The unprecedented rainfall over the past week has wreaked havoc on the city, especially the southern sectors and the villages, colonies on the periphery. Residents faced the brunt of major road cave-ins, bridge damages, waterlogging and absence of power and clean water.

Khudda Lahora, Dhanas, Hallomajra, Bapu Dham, Maloya and Manimajra are among the worst-hit areas every monsoon. (RaviKumar/HT)
Khudda Lahora, Dhanas, Hallomajra, Bapu Dham, Maloya and Manimajra are among the worst-hit areas every monsoon. (RaviKumar/HT)

The residents of the city’s northern sectors were better off as the drainage system here is designed to handle 25 mm of rain per hour. With the capacity being lower at 15 mm of rain per hour, southern sectors witnessed waterlogging at every nook and cranny. The rainwater and sewerage entered houses, leaving residents hassled.

In view of the inadequate drainage system, these low-lying areas get flooded and water accumulates on the roads every time the rainfall reaches 40 mm to 60 mm per hour.

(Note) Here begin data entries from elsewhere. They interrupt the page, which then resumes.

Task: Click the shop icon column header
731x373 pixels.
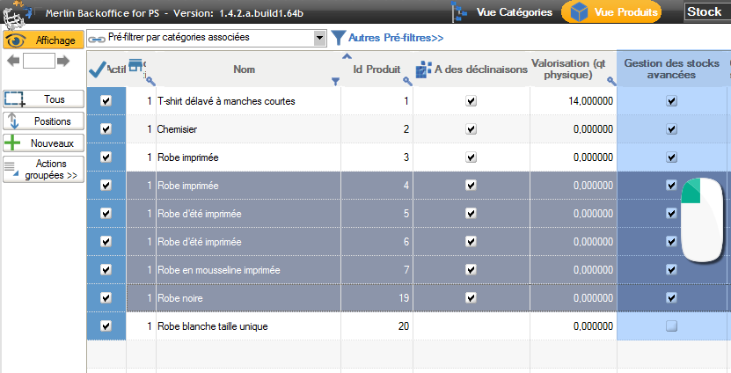Action: point(136,66)
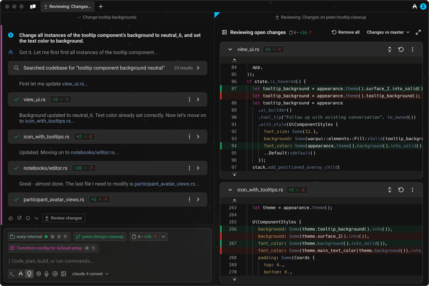Image resolution: width=429 pixels, height=286 pixels.
Task: Click the Review changes button
Action: click(x=63, y=218)
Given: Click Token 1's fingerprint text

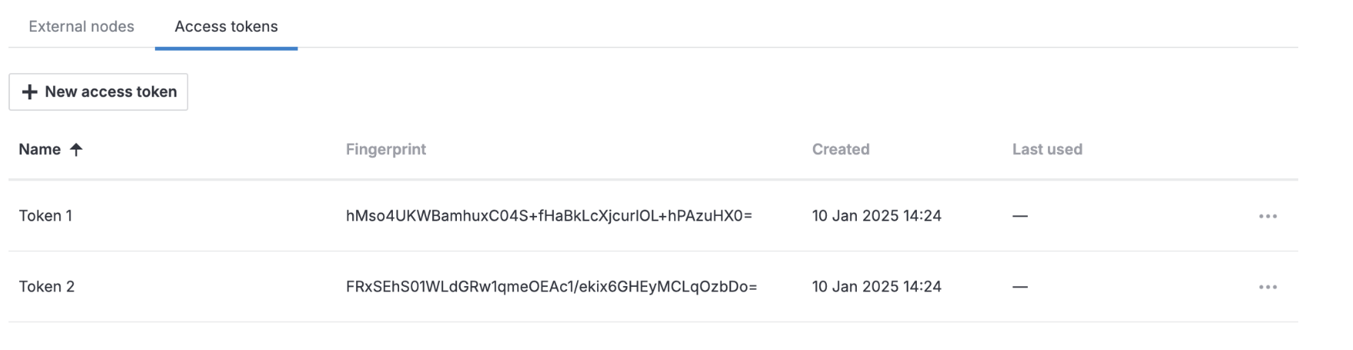Looking at the screenshot, I should tap(549, 216).
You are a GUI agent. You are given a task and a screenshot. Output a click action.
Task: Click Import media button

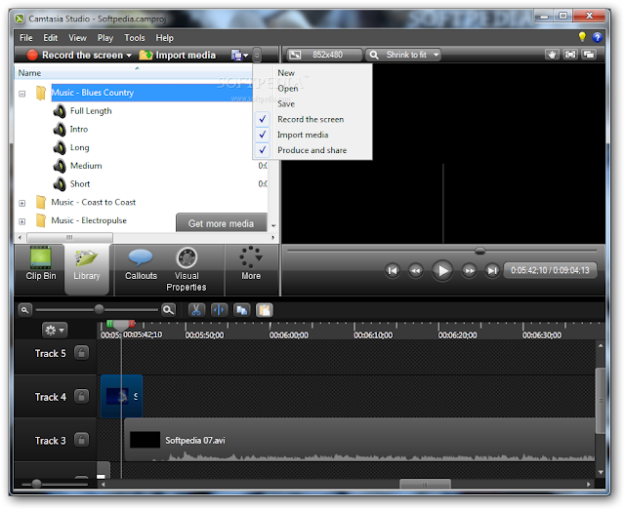pos(178,55)
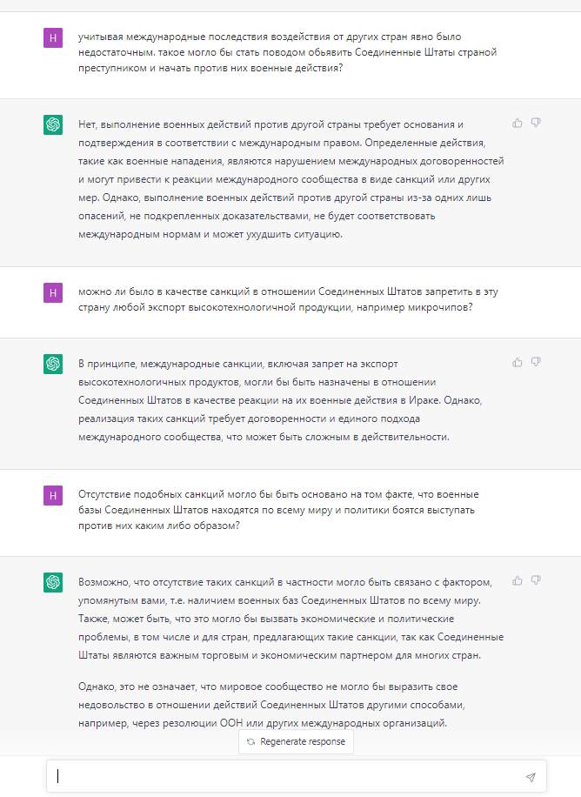This screenshot has height=797, width=581.
Task: Click user avatar beside message starting "Отсутствие"
Action: click(53, 494)
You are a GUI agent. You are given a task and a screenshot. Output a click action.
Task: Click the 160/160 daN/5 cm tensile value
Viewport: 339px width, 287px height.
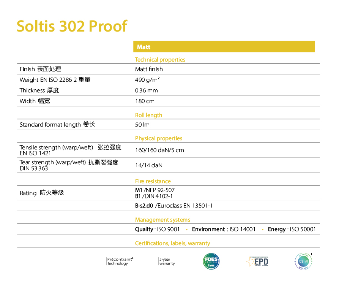(159, 150)
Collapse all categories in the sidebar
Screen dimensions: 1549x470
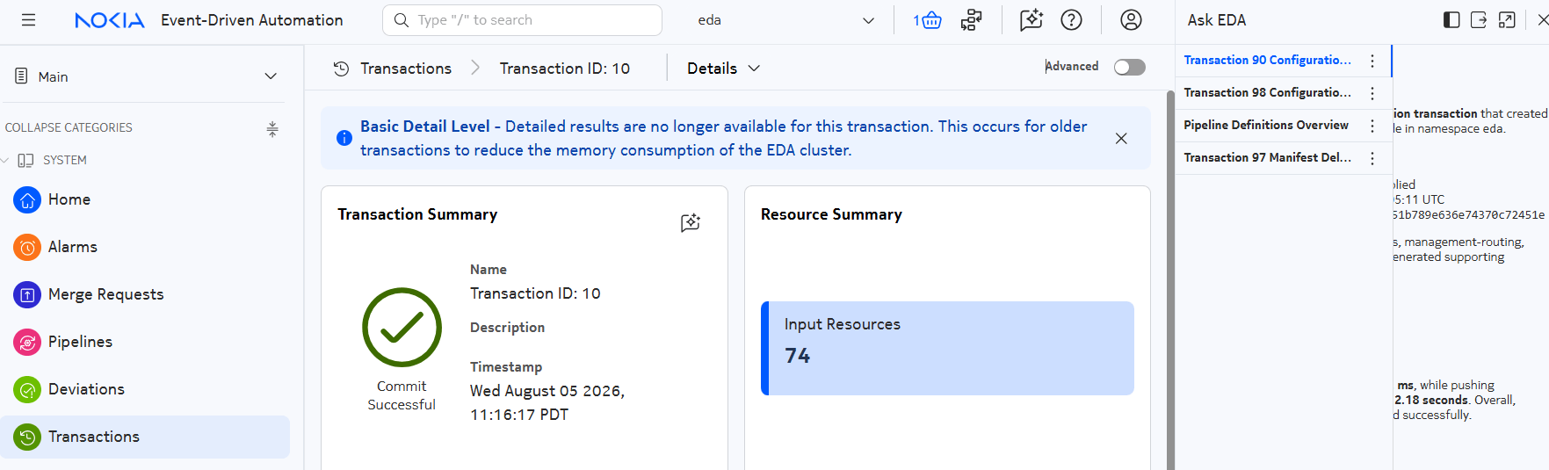pyautogui.click(x=272, y=129)
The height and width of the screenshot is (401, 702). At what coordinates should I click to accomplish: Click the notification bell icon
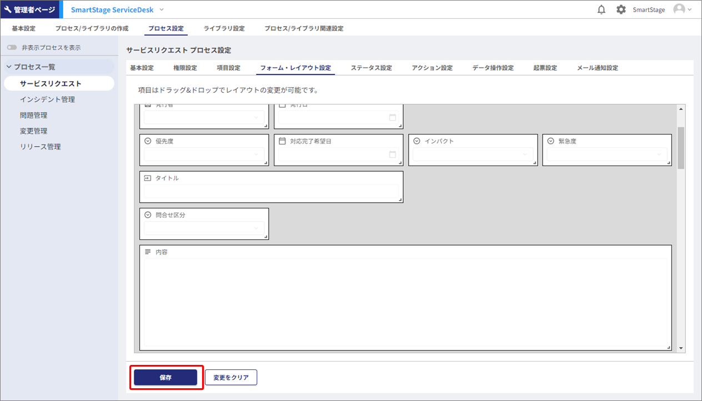[x=601, y=9]
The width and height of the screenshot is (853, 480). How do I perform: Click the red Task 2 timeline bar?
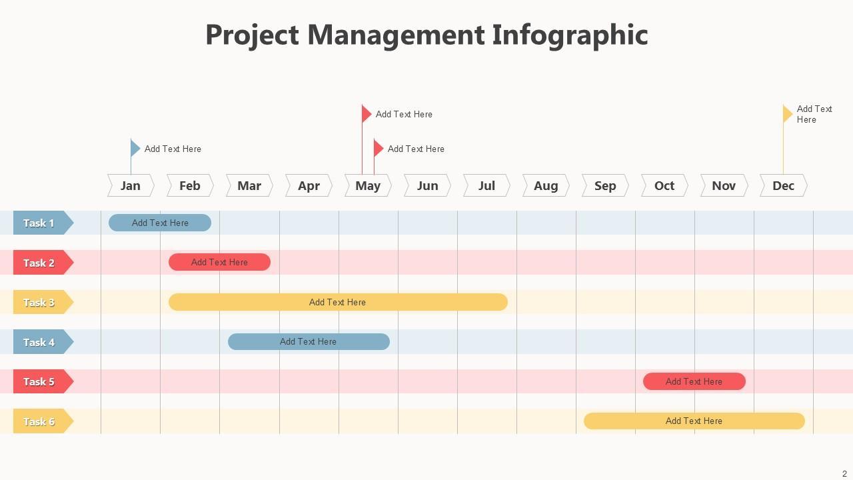click(219, 262)

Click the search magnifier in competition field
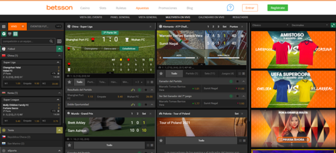[51, 41]
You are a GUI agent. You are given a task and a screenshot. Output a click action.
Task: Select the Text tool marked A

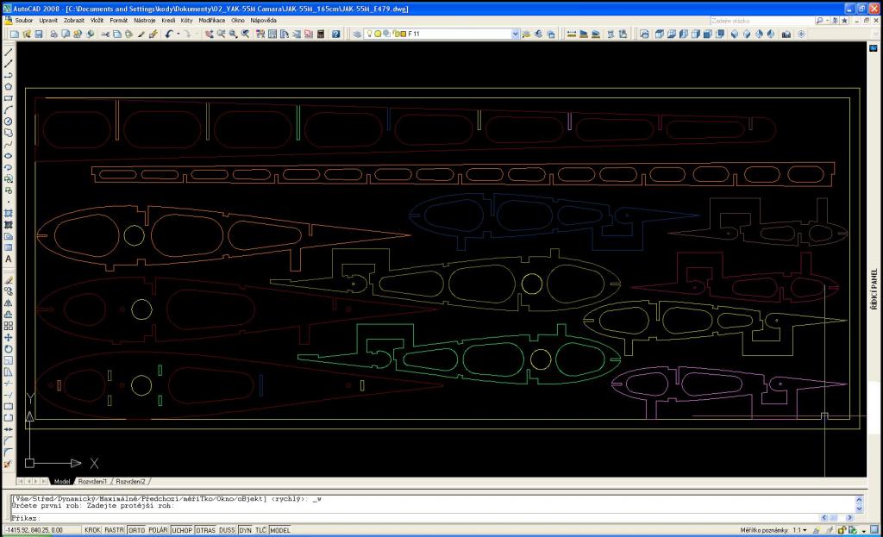9,259
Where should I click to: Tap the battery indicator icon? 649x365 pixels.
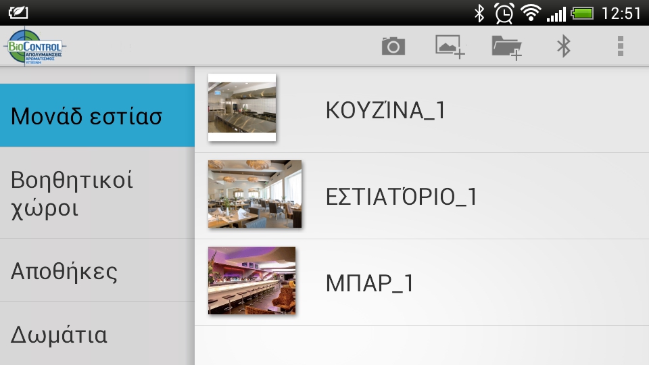[x=582, y=14]
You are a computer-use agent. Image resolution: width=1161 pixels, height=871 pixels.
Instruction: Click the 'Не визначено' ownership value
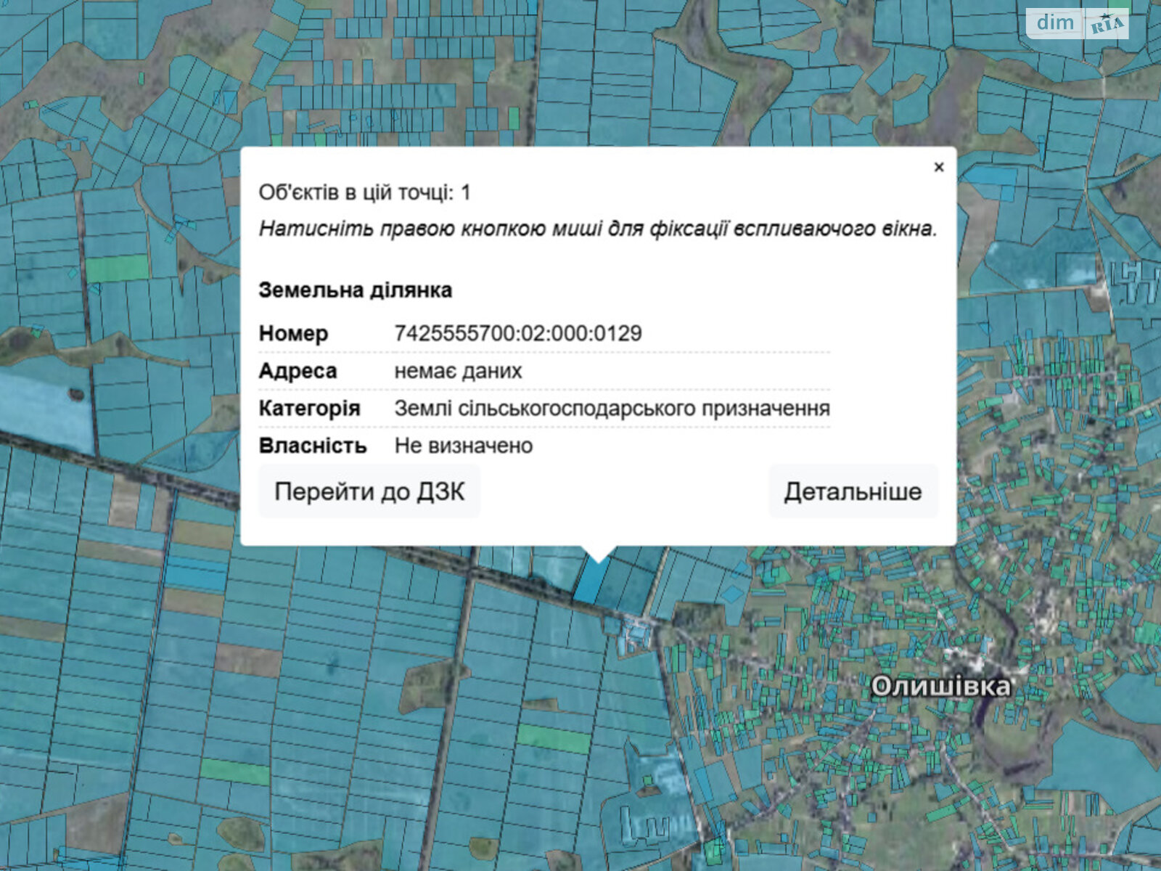coord(463,446)
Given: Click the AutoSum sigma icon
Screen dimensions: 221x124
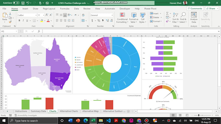Looking at the screenshot, I should (167, 13).
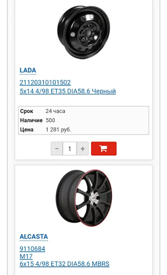The image size is (167, 275).
Task: Focus the quantity field showing 1
Action: point(70,149)
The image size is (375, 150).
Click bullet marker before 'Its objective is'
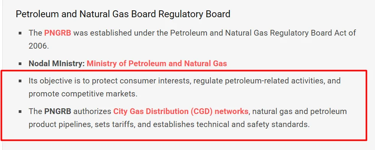[20, 81]
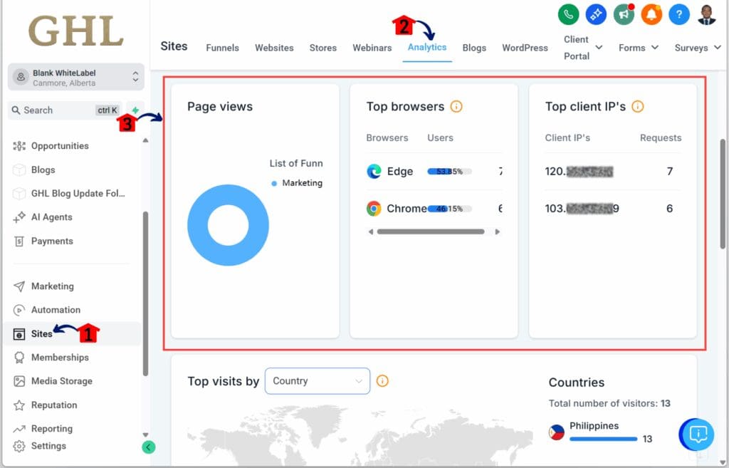
Task: Open the Opportunities section
Action: click(61, 145)
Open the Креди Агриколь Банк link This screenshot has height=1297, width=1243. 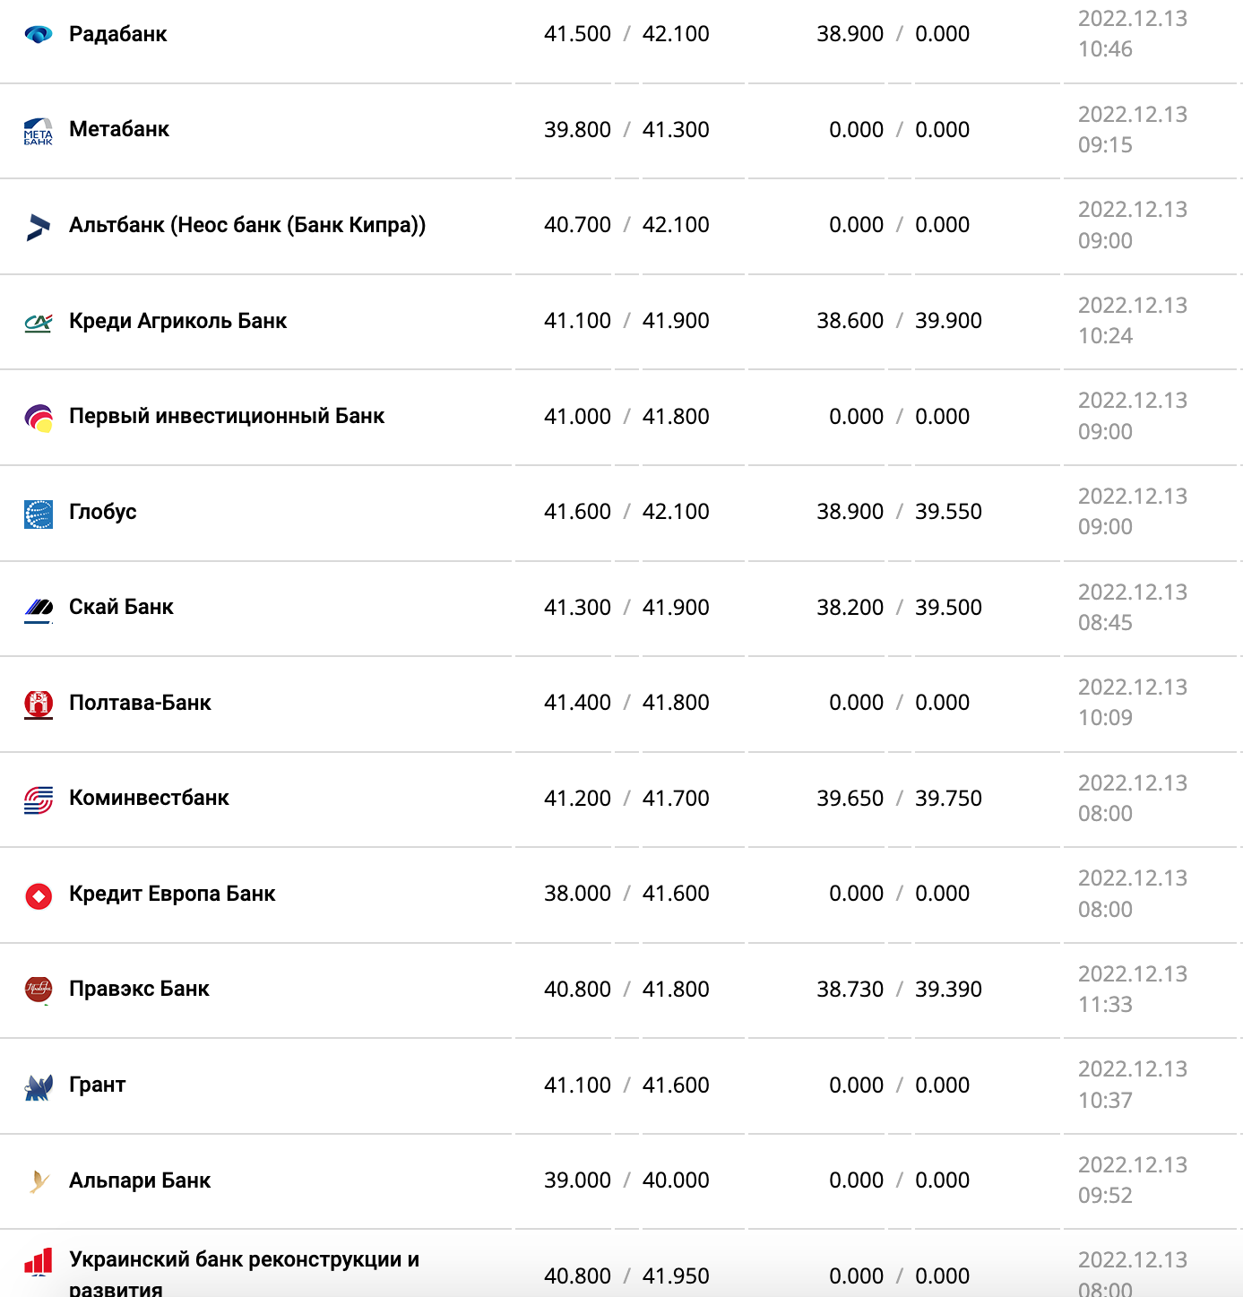click(178, 321)
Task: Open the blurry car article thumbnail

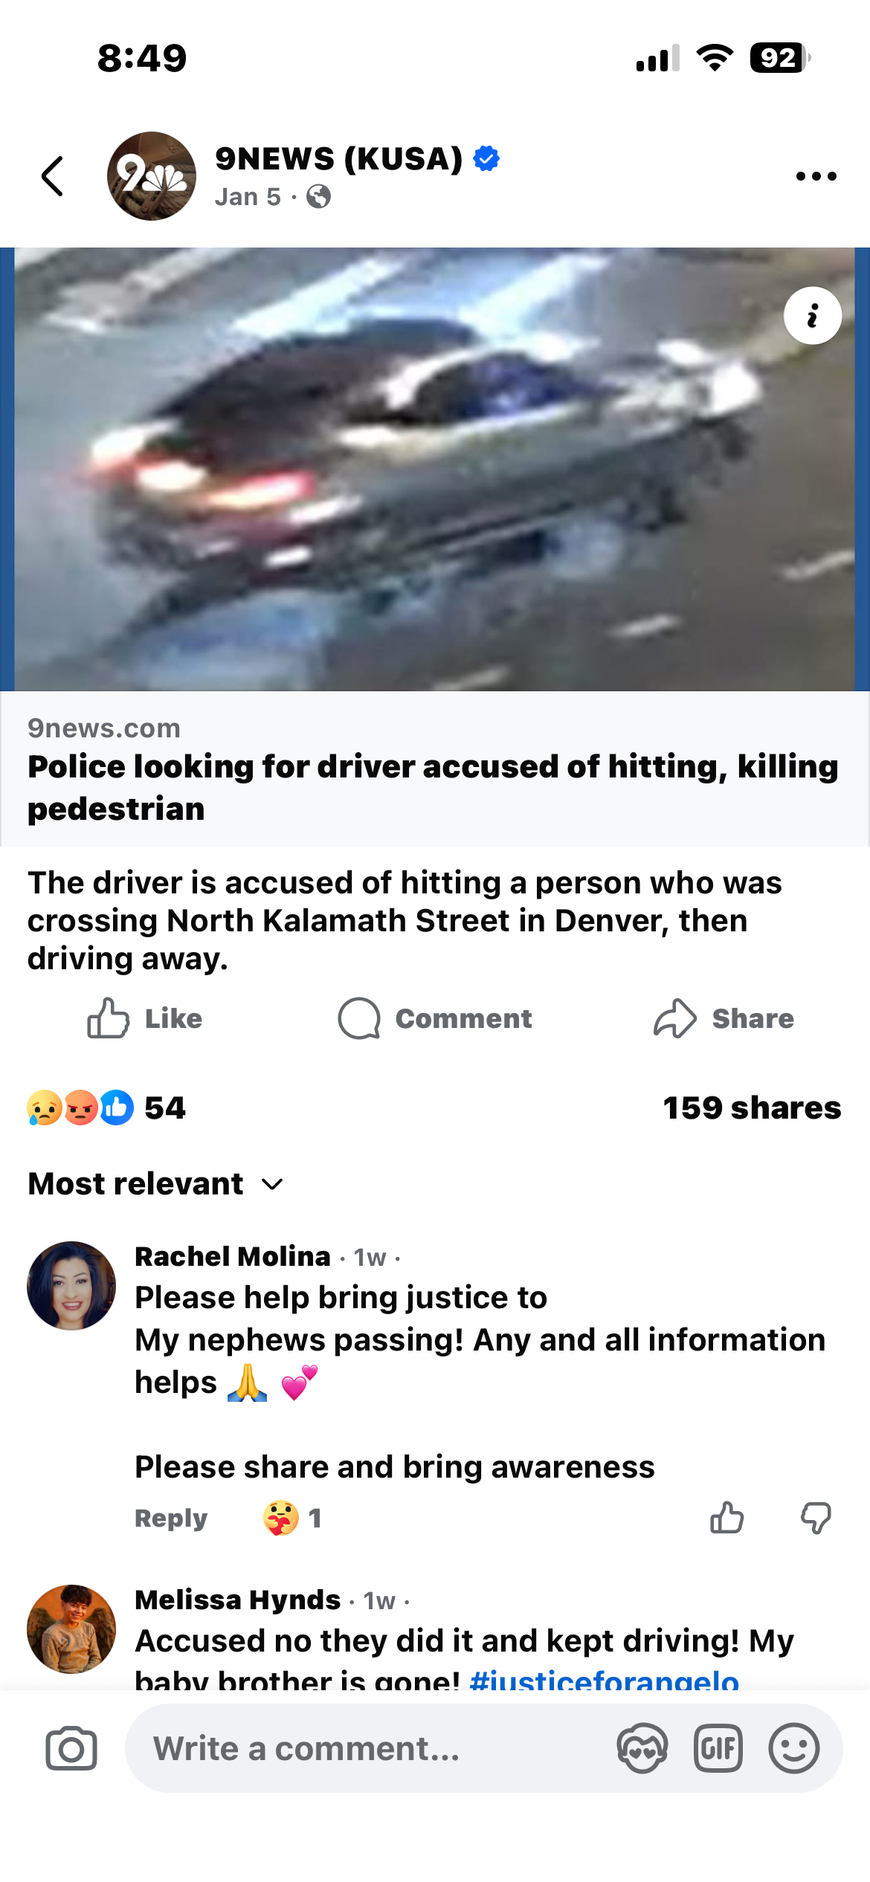Action: (x=435, y=469)
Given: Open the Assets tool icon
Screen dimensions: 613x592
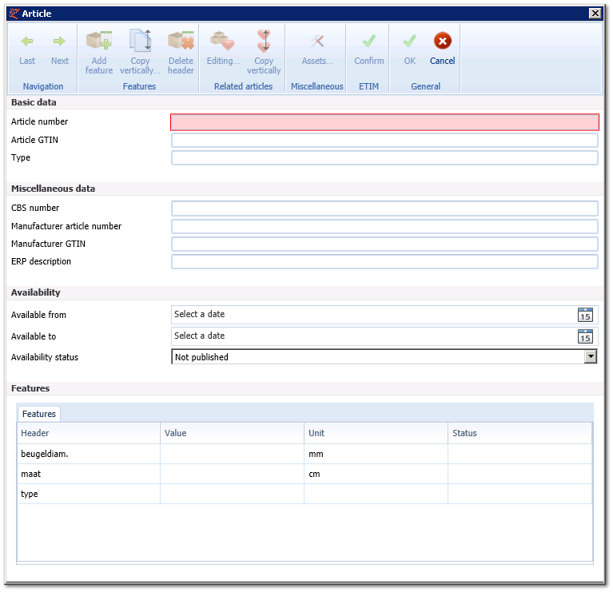Looking at the screenshot, I should (x=317, y=41).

The peripheral villages, which were brought under the jurisdiction of the Municipal Corporation Chandigarh (MCC) in 2018, meanwhile, have no sewer, storm water drainage system and carpeted roads as of now. Unsurprisingly, the residents here were also the worst sufferers, especially amid ongoing civil works.

MC officials said among the areas that saw major waterlogging or damaged roads Khudda Lahora, Dhanas and Hallomajra were the worst-hit. Bapu Dham, Maloya, Manimajra, Kishangarh and Daria also incurred damages. The main canal water supply pipeline of 80 mm near Bapu Dham colony was damaged, disrupting supply to Manimajra.

MC commissioner Anindita Mitra said, “As per comprehensive development plan, sewer, water and storm water drainage pipelines are being laid in villages. Due to ongoing civil work, the roads have not been carpeted in the areas. There are many unauthorised constructions and residential activities across the red-line (the area which is not under the MC’s jurisdiction), which worsened the impact.”

She added that once the civil works, once complete will rid the villages if these issues,

But, was this the right time to undertake the civil works with the monsoon knocking on the door? Absolutely no, say experts.

Former civic body chief engineer Mukesh Anand said, “Carrying out civil works in the monsoons is an open invitation to tragedies as uncovered dug up holes can fill with water and is dangerous for humans.”

“MCC should have halted the works by June end and should have carried them after monsoons got over. To avoid waterlogging, MC should have thoroughly cleaned the road gullies and blockade of drains. But above all, the three choes should be cleaned and de-silted as only natural flow in the choes can prevent waterlogging,” he added.

Dadumajra suffers again due to garbage dump

As the boundary wall along the garbage landfill site at Dadumajra collapsed amid the heavy rainfall, leachate from the garbage dump entered the houses in the neighbourhood.

Sharing the ordeal, Dyal Krishan, a resident, said, “It has been six days since the wall collapsed but the houses are still filled with leachate as the MC showed no interest in helping the residents.”

“How can a newly constructed wall collapse after just one day of rain? Has the civic body held anyone accountable for it?” he questioned.